### THE PROBLEM
Could you write out the records exactly as they are given?

+++ AVAILABLE DATA +++

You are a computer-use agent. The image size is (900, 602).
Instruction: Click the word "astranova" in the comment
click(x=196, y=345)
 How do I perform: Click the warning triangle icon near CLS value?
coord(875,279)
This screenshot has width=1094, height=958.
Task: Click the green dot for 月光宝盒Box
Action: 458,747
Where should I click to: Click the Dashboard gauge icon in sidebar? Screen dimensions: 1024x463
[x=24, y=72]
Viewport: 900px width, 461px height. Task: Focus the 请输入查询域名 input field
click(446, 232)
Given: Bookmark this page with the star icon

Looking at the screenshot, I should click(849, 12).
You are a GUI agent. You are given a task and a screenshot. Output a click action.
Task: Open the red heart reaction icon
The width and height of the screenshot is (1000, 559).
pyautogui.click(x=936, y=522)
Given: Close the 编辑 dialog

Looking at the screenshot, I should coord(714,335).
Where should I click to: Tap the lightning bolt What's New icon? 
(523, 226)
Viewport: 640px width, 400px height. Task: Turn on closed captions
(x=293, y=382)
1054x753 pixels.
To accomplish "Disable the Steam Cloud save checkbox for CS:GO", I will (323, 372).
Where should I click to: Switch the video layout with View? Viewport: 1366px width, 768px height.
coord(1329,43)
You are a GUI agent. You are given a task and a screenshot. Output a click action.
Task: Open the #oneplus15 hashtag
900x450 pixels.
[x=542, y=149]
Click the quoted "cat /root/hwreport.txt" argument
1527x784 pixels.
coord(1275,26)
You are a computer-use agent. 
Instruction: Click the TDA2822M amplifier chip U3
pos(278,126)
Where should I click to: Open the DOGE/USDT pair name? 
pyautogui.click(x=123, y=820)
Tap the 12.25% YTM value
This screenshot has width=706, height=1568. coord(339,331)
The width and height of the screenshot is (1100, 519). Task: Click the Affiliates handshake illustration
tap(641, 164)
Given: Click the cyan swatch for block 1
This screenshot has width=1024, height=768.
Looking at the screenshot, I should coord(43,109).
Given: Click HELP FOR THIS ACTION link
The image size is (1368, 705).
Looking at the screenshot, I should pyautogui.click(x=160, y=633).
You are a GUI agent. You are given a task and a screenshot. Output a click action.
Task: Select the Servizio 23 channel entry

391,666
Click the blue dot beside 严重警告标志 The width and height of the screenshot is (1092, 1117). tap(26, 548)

+++

### TASK SOLUTION
You are a computer-use agent. The image size is (900, 602).
Instruction: Click the word "astranova" in the comment
click(x=196, y=345)
 How do I perform: Click the warning triangle icon near CLS value?
coord(875,279)
This screenshot has width=1094, height=958.
Task: Click the green dot for 月光宝盒Box
Action: 458,747
Where should I click to: Click the Dashboard gauge icon in sidebar? Screen dimensions: 1024x463
[x=24, y=72]
Viewport: 900px width, 461px height. Task: Focus the 请输入查询域名 input field
click(446, 232)
Given: Bookmark this page with the star icon

Looking at the screenshot, I should click(849, 12).
You are a GUI agent. You are given a task and a screenshot. Output a click action.
Task: Open the red heart reaction icon
The width and height of the screenshot is (1000, 559).
pyautogui.click(x=936, y=522)
Given: Close the 编辑 dialog

Looking at the screenshot, I should coord(714,335).
Where should I click to: Tap the lightning bolt What's New icon? 
(523, 226)
Viewport: 640px width, 400px height. Task: Turn on closed captions
(x=293, y=382)
1054x753 pixels.
To accomplish "Disable the Steam Cloud save checkbox for CS:GO", I will (323, 372).
Where should I click to: Switch the video layout with View? Viewport: 1366px width, 768px height.
coord(1329,43)
You are a GUI agent. You are given a task and a screenshot. Output a click action.
Task: Open the #oneplus15 hashtag
900x450 pixels.
[x=542, y=149]
Click the quoted "cat /root/hwreport.txt" argument
1527x784 pixels.
coord(1275,26)
You are a computer-use agent. 
Instruction: Click the TDA2822M amplifier chip U3
pos(278,126)
Where should I click to: Open the DOGE/USDT pair name? 
pyautogui.click(x=123, y=820)
Tap the 12.25% YTM value
This screenshot has width=706, height=1568. coord(339,331)
The width and height of the screenshot is (1100, 519). Task: Click the Affiliates handshake illustration
tap(641, 164)
Given: Click the cyan swatch for block 1
This screenshot has width=1024, height=768.
Looking at the screenshot, I should coord(43,109).
Given: Click HELP FOR THIS ACTION link
The image size is (1368, 705).
Looking at the screenshot, I should pyautogui.click(x=160, y=633).
You are a GUI agent. You are given a task and a screenshot. Output a click action.
Task: Select the Servizio 23 channel entry

391,666
Click the blue dot beside 严重警告标志 The width and height of the screenshot is (1092, 1117). tap(26, 548)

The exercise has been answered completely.